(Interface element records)
————

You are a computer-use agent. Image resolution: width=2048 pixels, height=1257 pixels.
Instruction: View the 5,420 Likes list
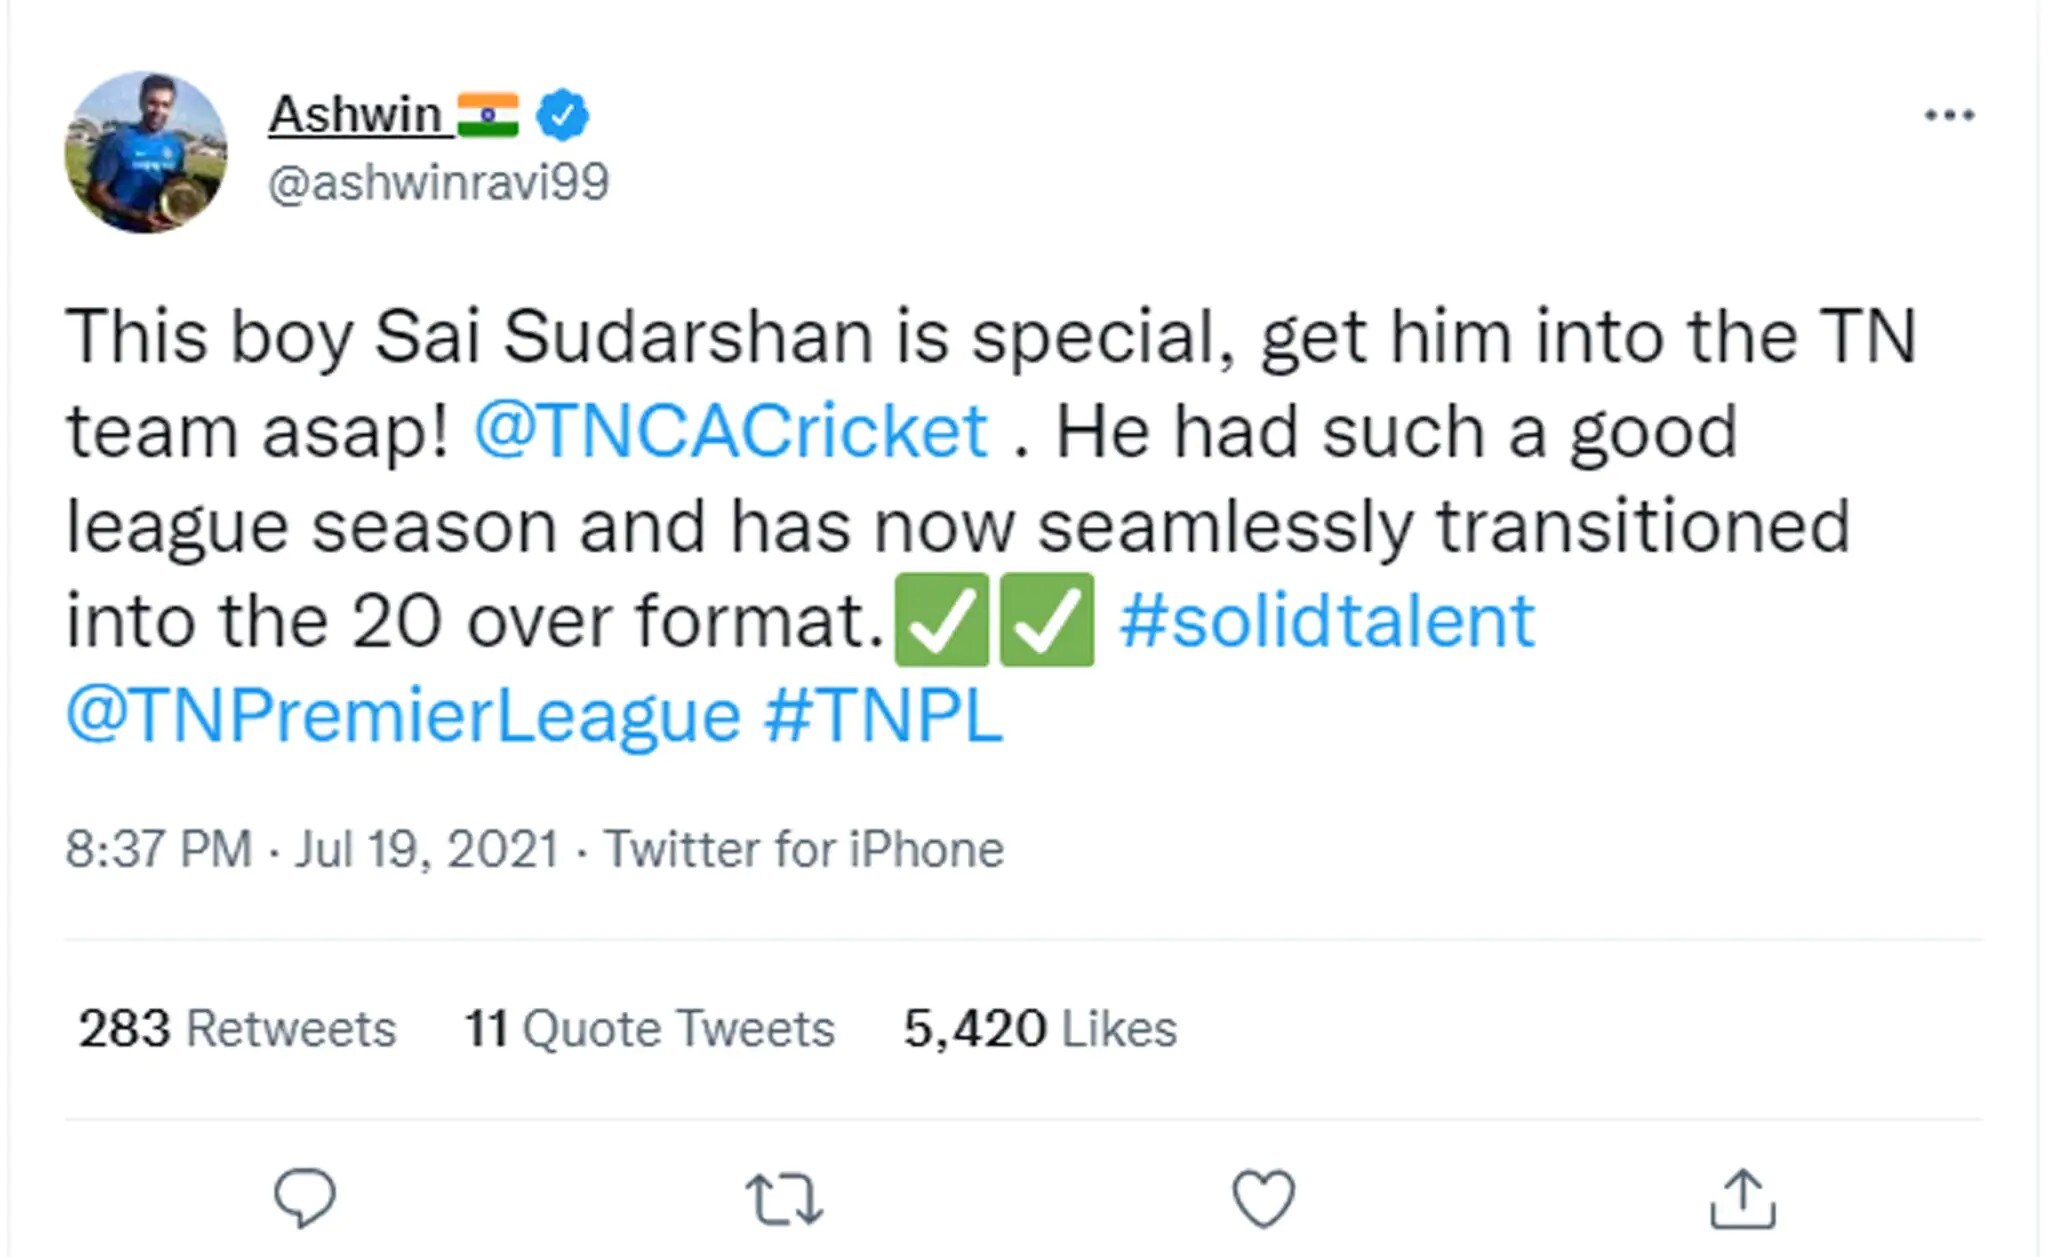click(x=1040, y=1028)
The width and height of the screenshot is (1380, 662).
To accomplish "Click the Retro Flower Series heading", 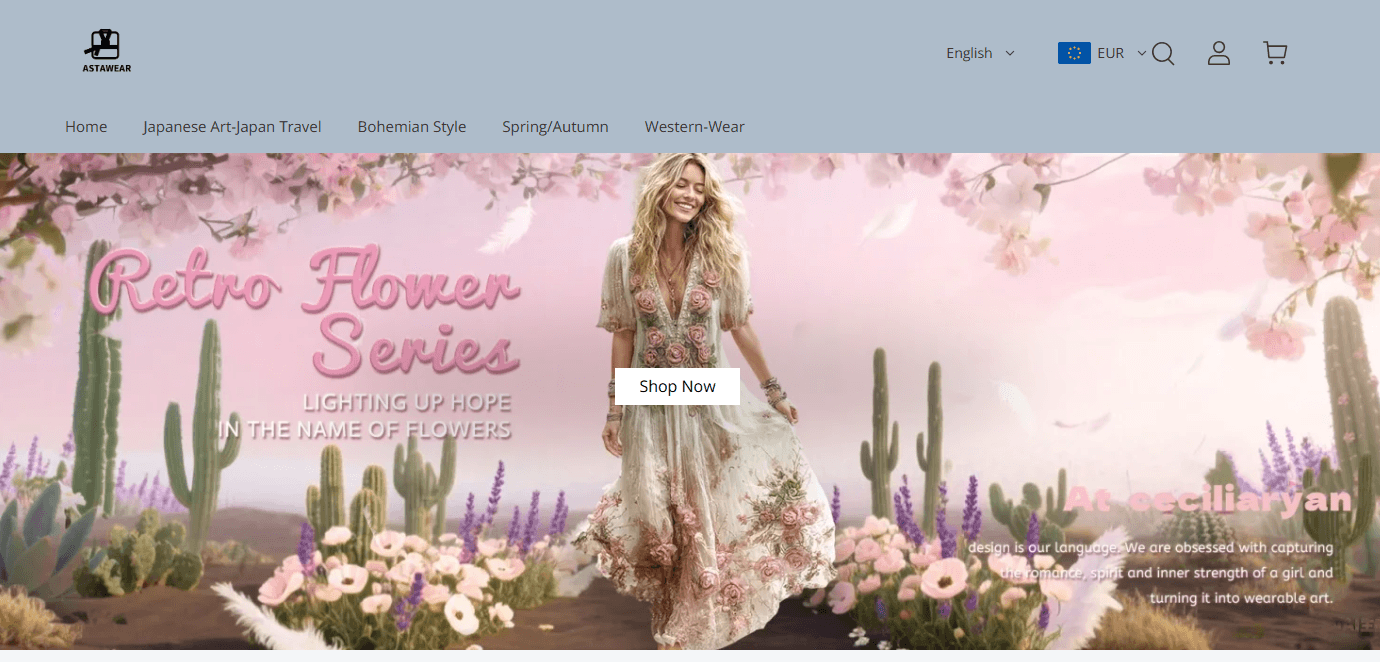I will 310,312.
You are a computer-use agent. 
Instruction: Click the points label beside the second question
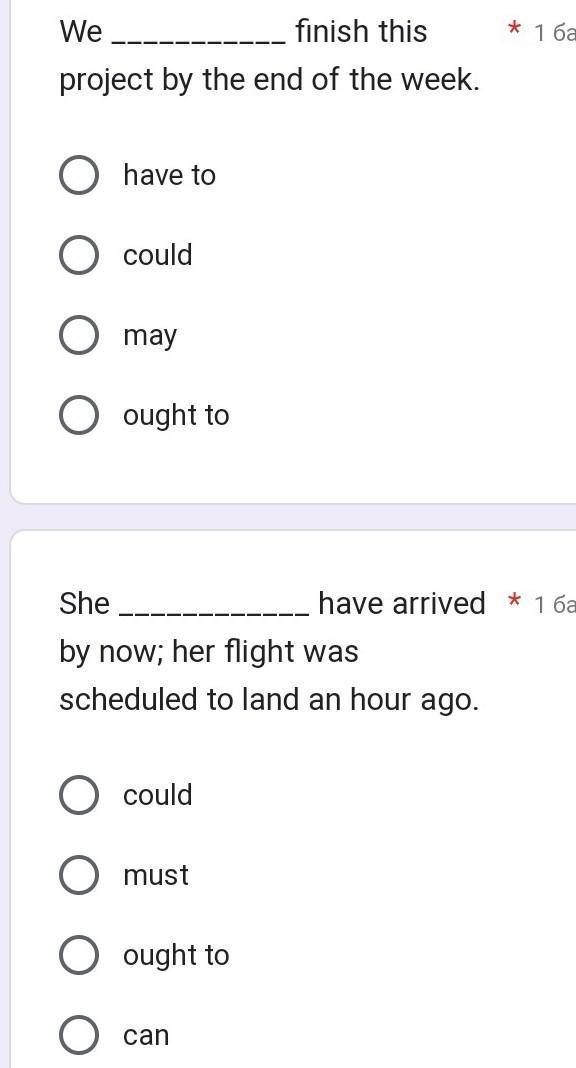pos(555,605)
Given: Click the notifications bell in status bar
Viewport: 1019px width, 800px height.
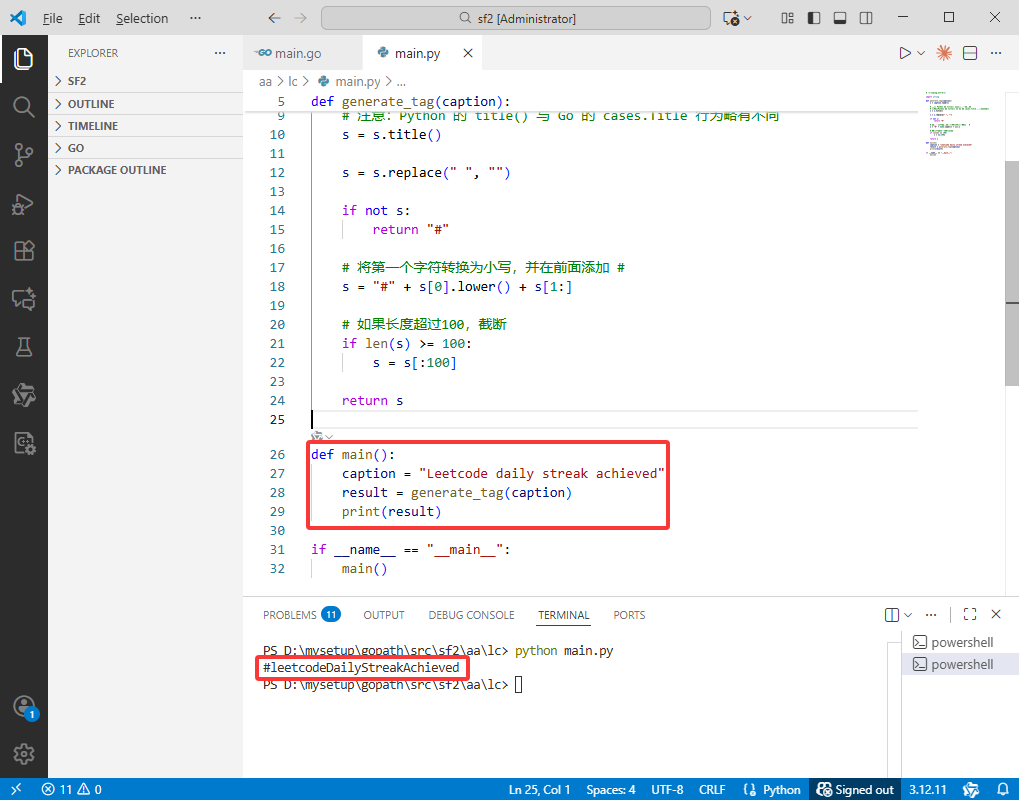Looking at the screenshot, I should click(x=1003, y=790).
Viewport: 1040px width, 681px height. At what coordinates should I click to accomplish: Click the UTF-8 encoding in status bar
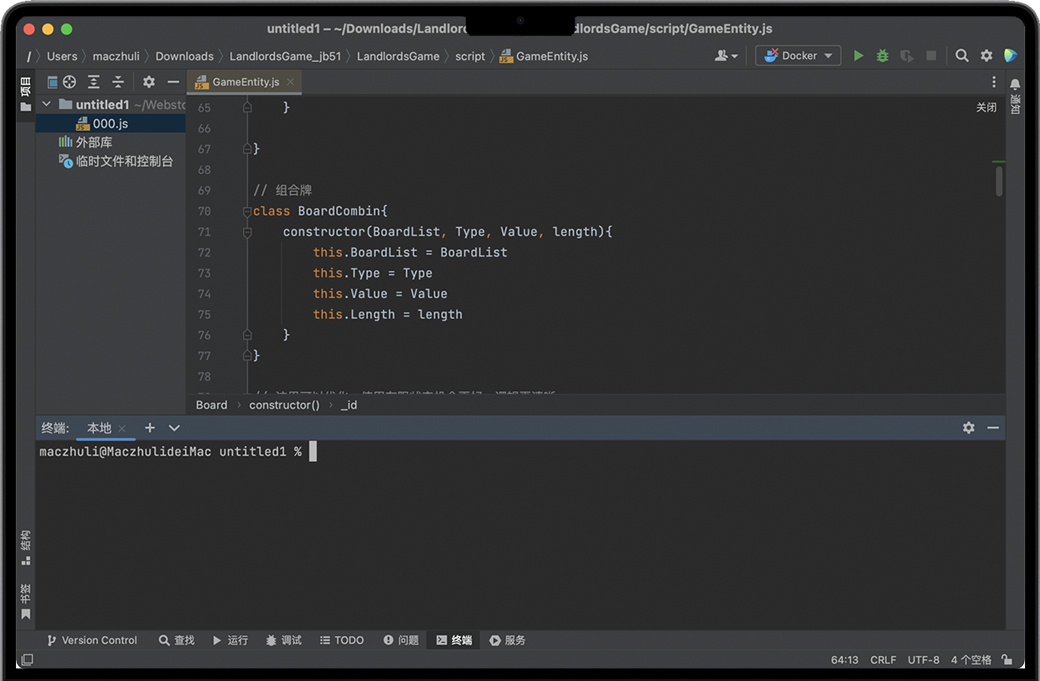pos(923,660)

————

=== What this task involves ===
Tally the lines in the rows above that contain the string "Instruction", treating uppercase and lowercase as different. Reply with only the number.

=== Result for this exercise ===
2